The Garden Plain City Council contests and Colwich mayor are uncontested races, so they shouldn’t be affected. But the city council race in Colwich, where five candidates are vying for three positions, could be affected.

So far, they’ve found 89 people in rural Colwich and 140 in rural Garden Plain who voted in elections they should not have been able to. Those represent about 57% and 67% of the votes cast in those precincts that cover the rural area and city.

There is nothing election officials can do about the wrong votes from the rural areas.

“This is not ideal and it doesn’t feel good at all but we certainly want to let people know what’s going on and be transparent,” Caudillo said in a phone interview Saturday. “Elections are important.”

The elections office has made a second ballot for people in those rural areas who go to vote early or on election day Tuesday. The wrong ballots that could still be getting mailed in will be put aside, based on if the name on the envelope is a rural voter. It’ll be up to the canvass group to count those ballots, she said.

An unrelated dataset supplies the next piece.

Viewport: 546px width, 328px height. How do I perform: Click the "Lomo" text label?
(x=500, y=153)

The election office can’t order another vote, but candidates could contest the election results, Caudillo said.

In small towns — Colwich has a population of around 1,500 and Garden Plain less than 1,000 — a small number of votes could change the outcome of an election.

The Sedgwick County Election Office had multiple problems in the Aug. 2 primary election that saw a record turnout for a primary election. The high turnout was driven by the failed Value Them Both abortion amendment.

The Sedgwick County Election Office had prepared for a turnout between 50-65%. It ended with a record high of 43%. But that number, combined with what Caudillo said was a high number of poll workers calling in sick because of COVID-19 exposure, led to people standing in lines for hours.

Several minor voting machine malfunctions that caused printer jams also added to the waits.

But the biggest mishap came roughly 20 minutes before polls closed at the Maize Recreation Commission precinct, where two poll workers told as many as 150 people standing in line to leave and vote at another precinct. Caudillo said that decision was made unilaterally without her approval, but she’s since talked with the workers and emphasized in training that anyone in line at 7 p.m. is allowed to cast a ballot.

More people are expected to vote during the general election, where turnout is between 52-55% of registered voters, Sedgwick County spokesperson Nicole Gibbs said Friday.

There are around 330,000 registered voters in Sedgwick County. Just after 4 p.m. Friday, Gibbs said around 41,000 people had voted early in person and nearly 22,000 had submitted mail-in ballots, making turnout so far around 19%.

A heat map on the election’s office website shows polling places where the lines are expected to be the longest during election day on Tuesday.